Zhou Youguang, RIP.

Zhou Youguang, the inventor of the pinyin system of writing Chinese, has died at 111 — a remarkable age in any event, but especially so for someone born in his time and place. I hadn’t known about him, but he led quite a life; Margalit Fox has a fine obit at the NY Times:

[…] It is to Pinyin that we owe now-ubiquitous spellings like Beijing, which supplanted the earlier Peking; Chongqing, which replaced Chungking; Mao Zedong instead of Mao Tse-tung; and thousands of others. The system was adopted by the International Organization for Standardization in 1982 and by the United Nations in 1986.

Yet for all Mr. Zhou’s linguistic influence, his late-life political opposition — in 2015, the news agency Agence France-Presse called him “probably China’s oldest dissenter” — ensured that he remained relatively obscure in his own country.

“Within China, he remains largely uncelebrated,” The New York Times wrote in 2012. “As the state-run China Daily newspaper remarked in 2009, he should be a household name but is virtually unknown.”

It took Mr. Zhou and his colleagues three years to develop Pinyin, but the most striking thing about his involvement was that he was neither a linguist nor a lexicographer but an economist, recently returned to China from Wall Street. […]

And Victor Mair has a touching post at the Log:

Zhou xiansheng,

You were my dear friend for decades. I wish that you had gone on living forever. You will be sorely missed, but yours was a life well lived. […]


  1. January First-of-May says:

    According to Wikipedia, on his 111th birthday, he was the world’s 7th oldest known living man.
    According to the Gerontology Research Group, there are still no known supercentenarians (110 years or older) from China ever, whether living or dead (and of either gender). I’d expect Zhou to be the first though.

    I wanted to make a funny blog post about something something eleventy-first. But I forgot to check on the 13th, and wasn’t really sure if he was still alive. Certainly didn’t expect to find out that way.


  2. Reading his obituaries, I discovered that pinyin predates the Sino-Soviet split. Wouldn’t that then mean it’s a complete myth that the Chinese, left with almost no friends in the world, had to turn to the Albanians for help with a new alphabet, and that’s why it abounds in the relatively weird letters like q and x?

  3. Yes, it would.

  4. David Marjanović says:

    Q is at least pronounced similarly in Mandarin and northern Albanian (southern: [kʲ]), but x isn’t by any stretch (Albanian: [dz]). Clearly the motivation was first of all “we’ve got sounds without a letter, and we’ve got letters without a sound, so let’s put them together”, all else being details.

  5. J.W. Brewer says:

    Of course Q stood for theta in the primitive system often used for typing Classical Greek back when the Internet was still in its Bronze-Age phase and couldn’t handle non-Latin characters. That’s arguably a bit more extreme than the hanyu pinyin use of it.

  6. J.W. Brewer says:

    NB that word-initial X was used in some of the 17th-century romanizations of Chinese devised by Jesuits whose L1’s might have been Spanish or Portuguese, but for a slightly different consonant than hanyu pinyin uses it for, e.g. “Xantung” for the region more modernly romanized as Shantung or Shandong. Whether Mr. Zhou/Chou/etc. and his colleagues were mindful of that precedent in devising their own system is unknown to me.

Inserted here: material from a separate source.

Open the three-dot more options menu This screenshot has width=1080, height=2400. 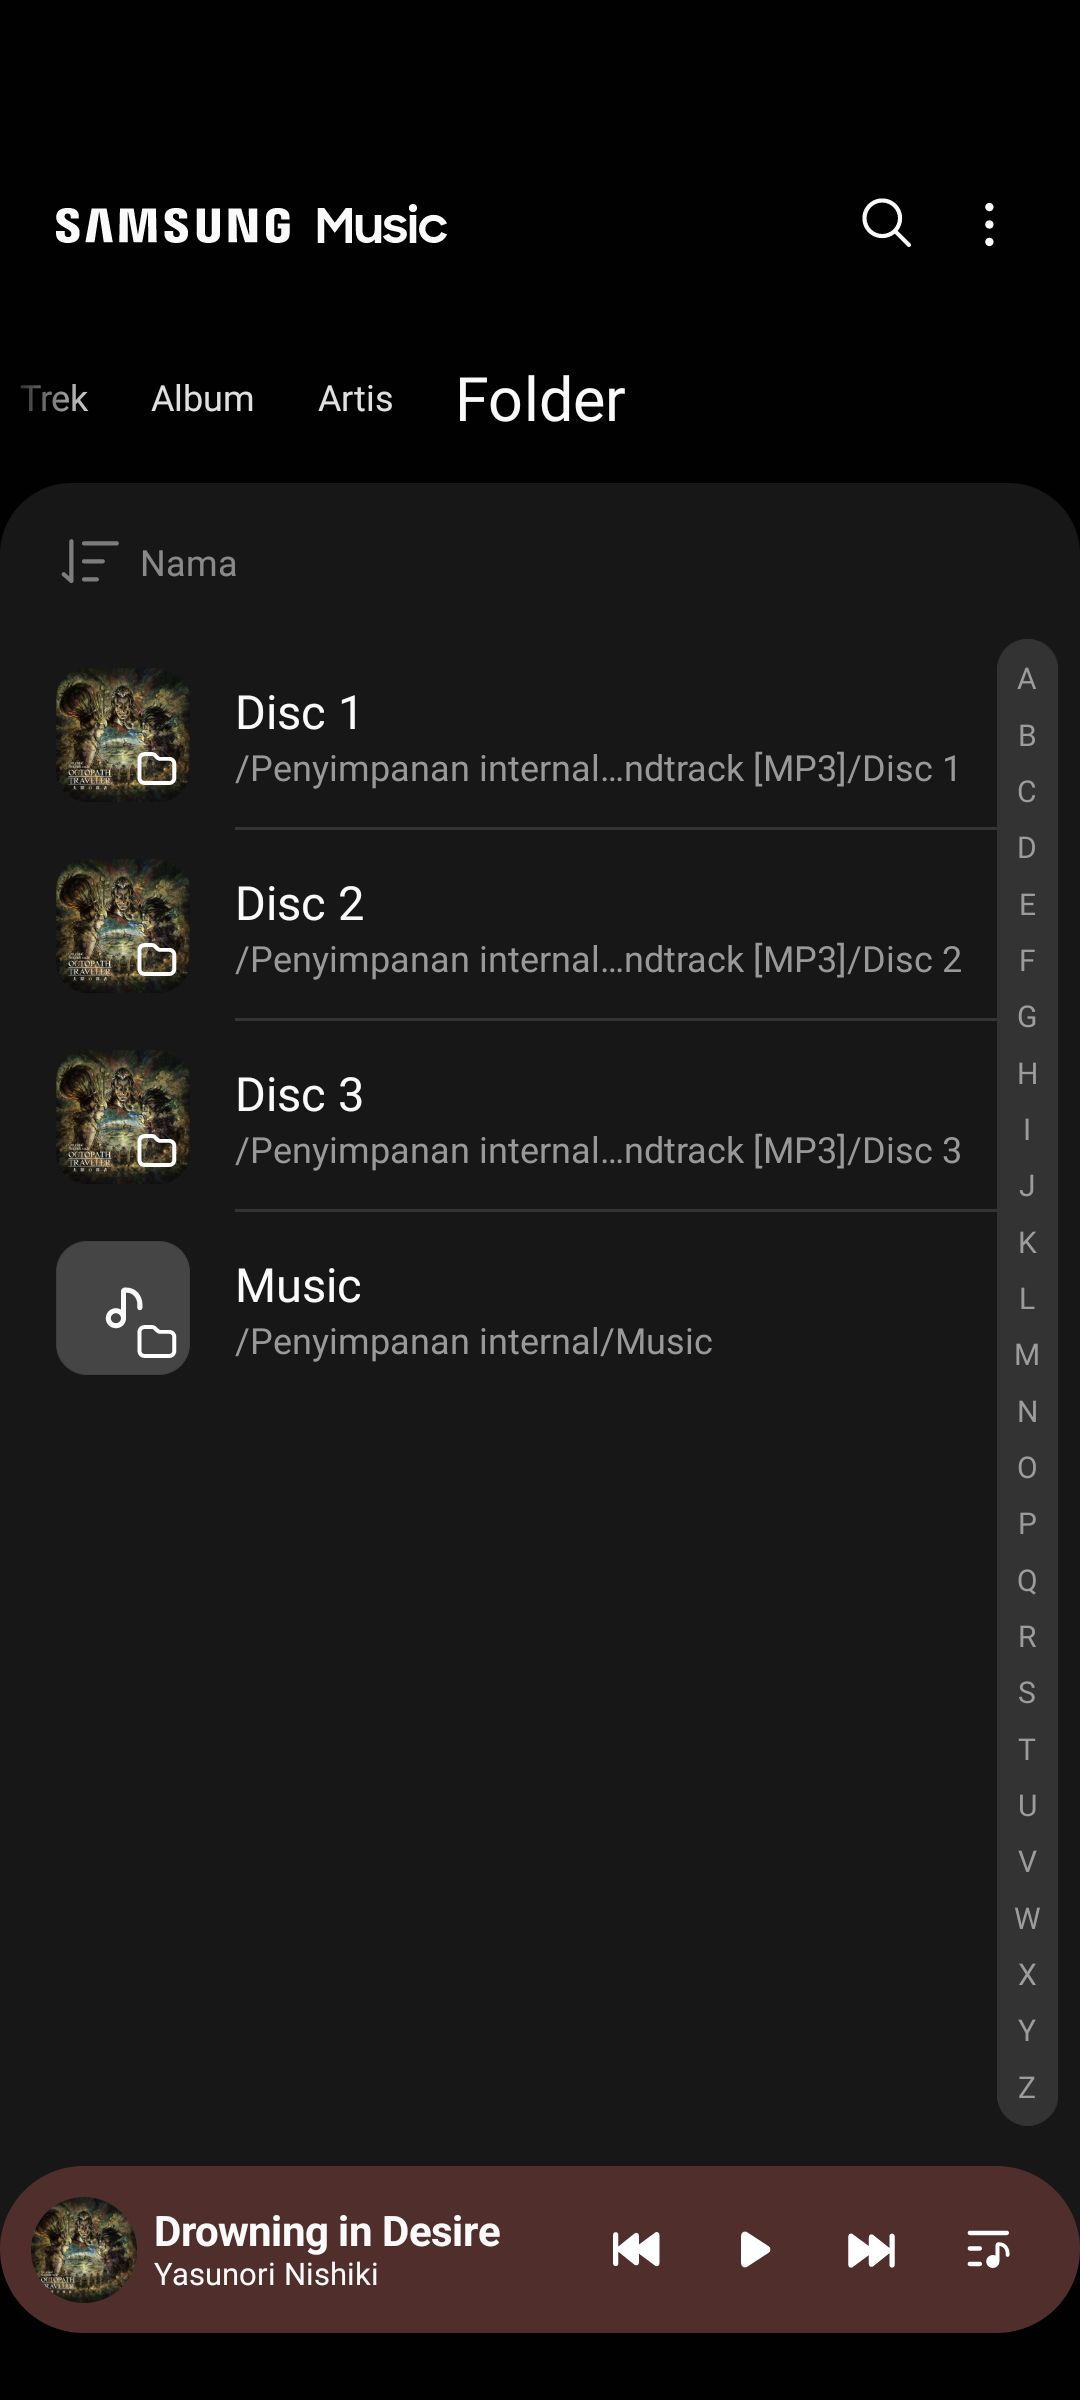point(989,224)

  7. Not only Greek; blåbærgrød came out as BL@B#RGRQD not too many years ago. Before it turned into bl}b{rgr|d.

    (That was on Univac 1100 mainframes with 6-bit FIELDATA. But even now I see similar tricks on receipts, presumably because people can’t figure out how to access non-default input character sets on their cheap Chinese cash registers. The ISO 646 variant encoding seems to have died a natural death though).

  8. January First-of-May says:

    Of course the normal letter Q does exist in both Classical Greek (where it usually stands for Corinth, and in more archaic versions also for 90) and Scandinavian (notably in the last name of Vidkun Quisling). It’s pretty rare in both though, so it’s not that much of a confusion to have it stand for something that appears more commonly.

    Coin Community, a large numismatic forum, used to allow many non-Latin characters (a few, notably the Russian and Greek letters Г, did show up weirdly – I could never figure out a pattern), but a few years ago a new software update had apparently broken that entirely (even on older threads). So yes, they do end up using Q for thetas in Greek coin legends (even – perhaps especially – where it means 9; can’t recall any case when they had to post something with a 90 in it, though statistically at some point it must have happened).

  9. Stephen C. Carlson says:

    Of course Q stood for theta in the primitive system often used for typing Classical Greek back when the Internet was still in its Bronze-Age phase and couldn’t handle non-Latin characters.
    Ah, yes, Beta Code! ABGDEZHQIKLMNCOPRSTUFXYW. The letters Q (θ), C (ξ), and Y (ψ) are the oddest. W actually resembles the lower-case ω.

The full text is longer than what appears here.